In 2018 he provided the cover art for the singles "Can A Song Save Your Life", "Sugar", "Rabbit Hole" and "(W.A.L.L.S.) Within A Little Love Song", following in 2020 by providing the entire album art (a total of 21 paintings) for the album Working To Design by Welsh singer-songwriter Anthony Price (under musical pseudonym name "dunkie").
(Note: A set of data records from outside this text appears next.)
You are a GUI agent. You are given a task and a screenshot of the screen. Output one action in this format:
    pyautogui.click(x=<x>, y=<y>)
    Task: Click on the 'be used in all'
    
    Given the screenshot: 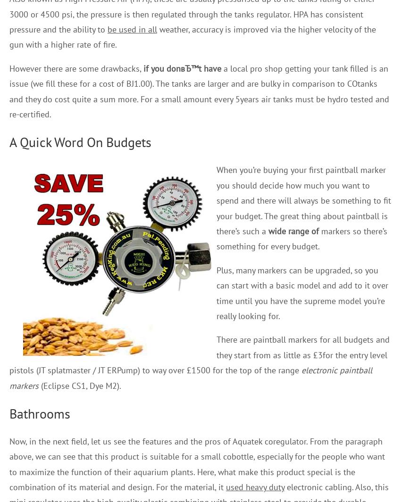 What is the action you would take?
    pyautogui.click(x=107, y=29)
    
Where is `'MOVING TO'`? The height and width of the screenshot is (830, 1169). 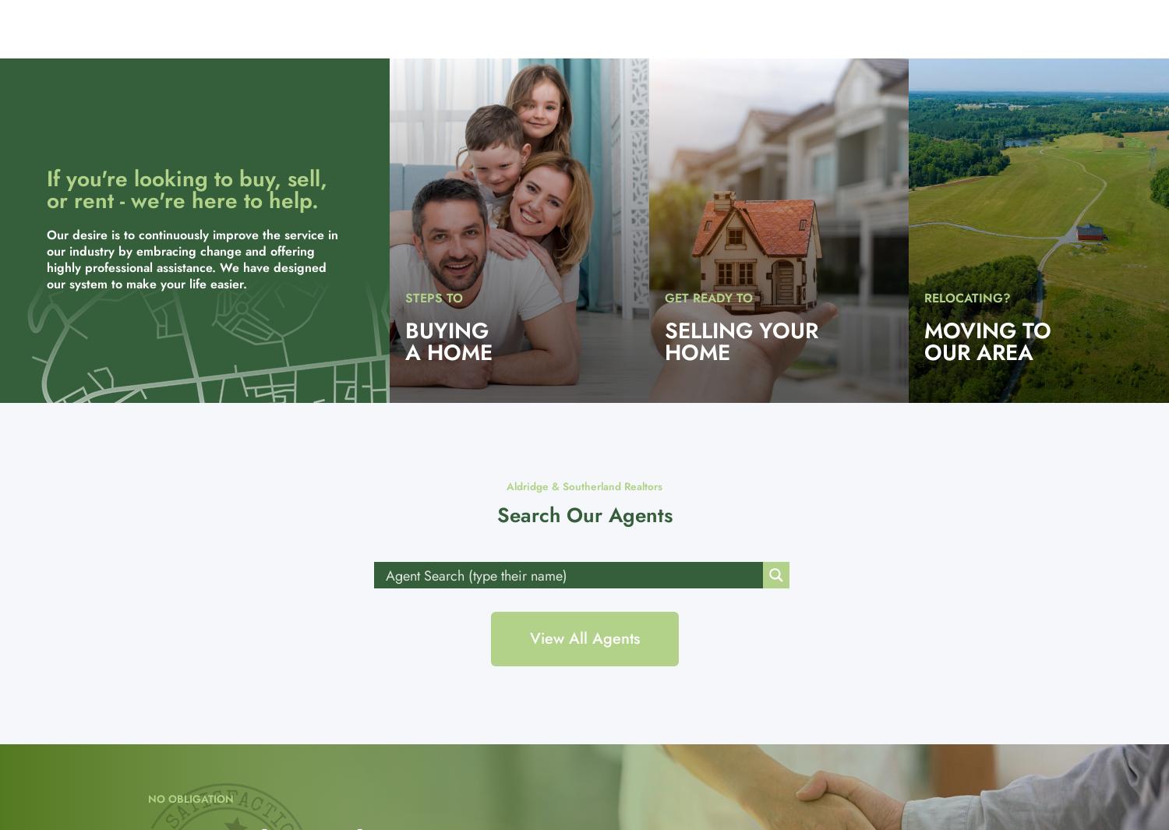 'MOVING TO' is located at coordinates (987, 330).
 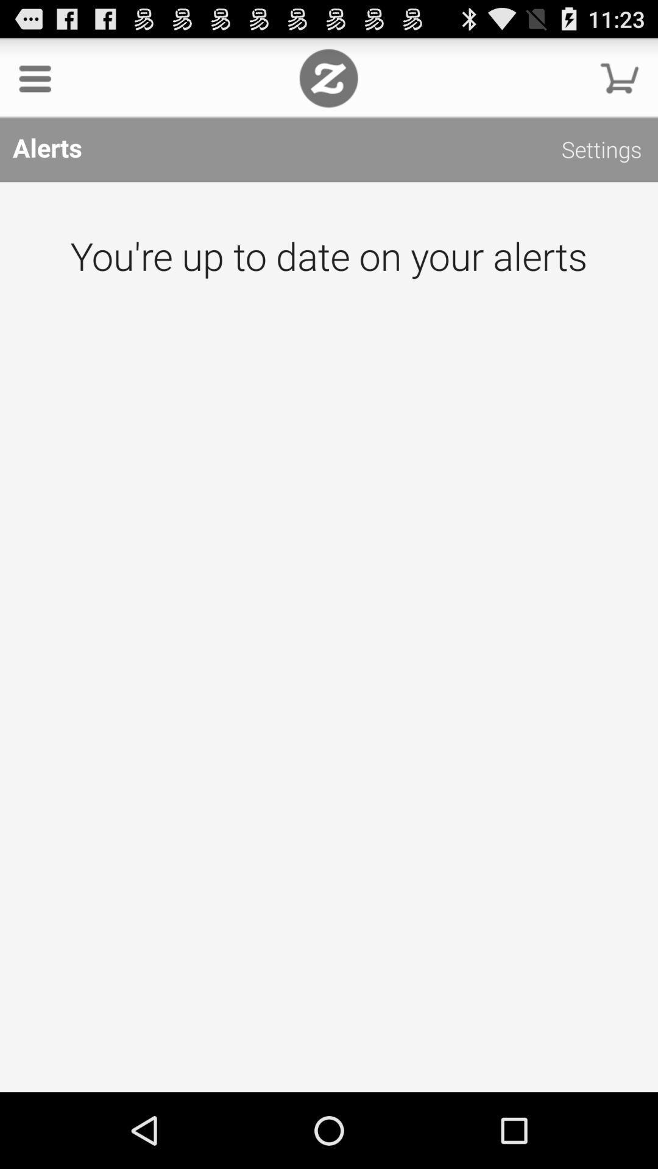 What do you see at coordinates (34, 77) in the screenshot?
I see `open menu` at bounding box center [34, 77].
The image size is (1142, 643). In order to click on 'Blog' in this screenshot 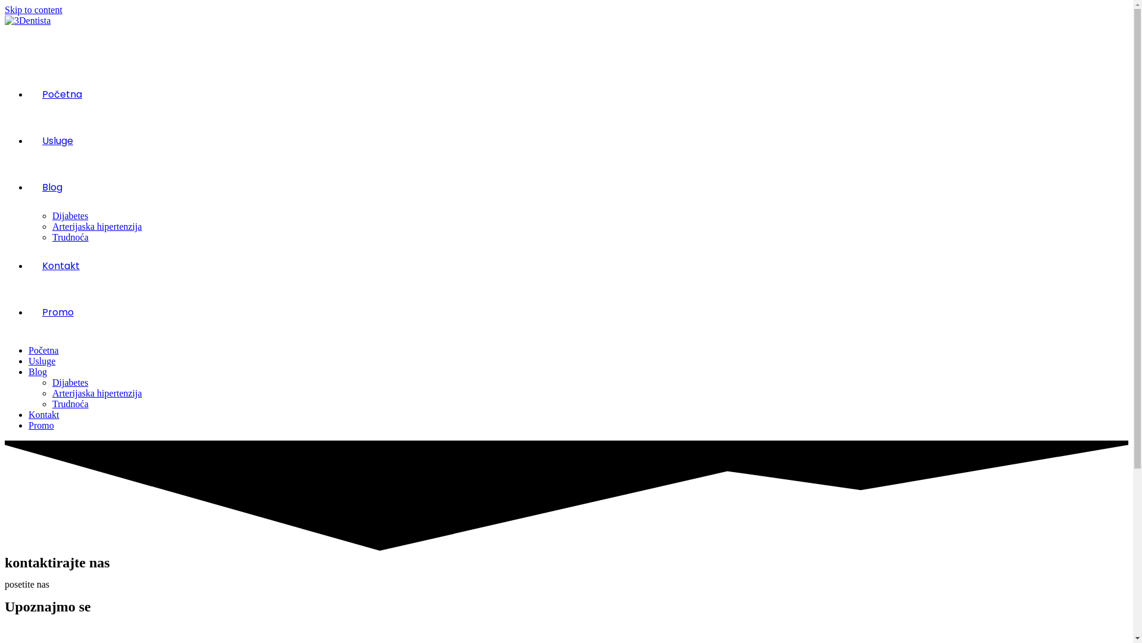, I will do `click(29, 371)`.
In 2021 Payne also provided further cover art for the "dunkie" project for their 5-track EP entitled "The Vanishing and Other Stories".

===Notable exhibitions===
- 2013, The Cause and Effect Hypothesis, Art Central, Barry, Wales.
- 2012, New Work, Ffin-y-Parc, Llanrwst, Wales.
- 2011 – 2012, Dim Gobaith Caneri, Cyfarthfa Castle (Merthyr Tydfil), Museum of Modern Art Wales, Washington Gallery (Penarth) and West Wales Arts Centre. (An Arts Council of Wales project across Wales, in collaboration with poet Mike Jenkins).
- 2010, Master Strokes, (with Clive Hicks-Jenkins, Kevin Sinott and 4 other artists), Museum of Modern Art Wales, Wales.
- 2008, Welsh Myth, Washington Gallery, Wales.
- 2004, Nature or Nurture, West Wales Arts Centre, Fishguard, Wales.
- 2001, Dreams, Fairy Tales, Myths & Nightmares, Washington Gallery, Penarth, Wales.